Na contestação, a Ré, impugnando os fundamentos da acção, alegou, no essencial, que entre as partes foi estabelecida uma relação comercial de prestação de serviços, em regime de outsourcing, mediante o pagamento mensal de € 5.863,12 acrescido de IVA à taxa legal de 19%, através da sociedade "P... - C..., U..., Lda.", da qual o Autor é sócio-gerente e cujo objecto social é, entre outros, a consultoria de gestão; que, em Julho de 2003, Autor e Ré tentaram alargar o âmbito da prestação de serviços, mas tal experiência terminou nesse mês, sendo que, numa reunião que teve lugar em 29 de Setembro do mesmo ano, o Autor e a Administração da Ré acordaram fazer cessar imediatamente o dito relacionamento comercial.
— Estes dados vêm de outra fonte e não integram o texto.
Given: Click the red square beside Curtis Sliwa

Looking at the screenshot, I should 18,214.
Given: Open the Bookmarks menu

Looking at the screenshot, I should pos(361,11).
Lavrado despacho saneador e elaborada a condensação, realizou-se a audiência de discussão e julgamento, vindo a ser proferida sentença que, julgando a acção parcialmente procedente: 1. Declarou o tribunal incompetente em razão da matéria para apreciar o pedido relativo à regularização da situação do Autor na Segurança Social; 2. Declarou ilícito o despedimento do Autor levado a cabo pela Ré e condenou-a a pagar-lhe: a) A quantia total de € 337.505,59, a título de retribuições, férias, subsídio de férias e subsídio de Natal, vencidos até à data da sentença, acrescida das quantias que se vencerem até trânsito em julgado da sentença; b) A quantia de € 35.178,72, a título de indemnização por antiguidade; c) Uma indemnização por danos morais no montante de € 15.000,00; d) Juros de mora vencidos e vincendos, às respectivas taxas legais em cada momento em vigor para créditos civis, desde a data do vencimento de cada uma das prestações quanto às retribuições, desde a data da citação relativamente à indemnização por antiguidade, e desde a data da prolação da sentença relativamente aos danos não patrimoniais.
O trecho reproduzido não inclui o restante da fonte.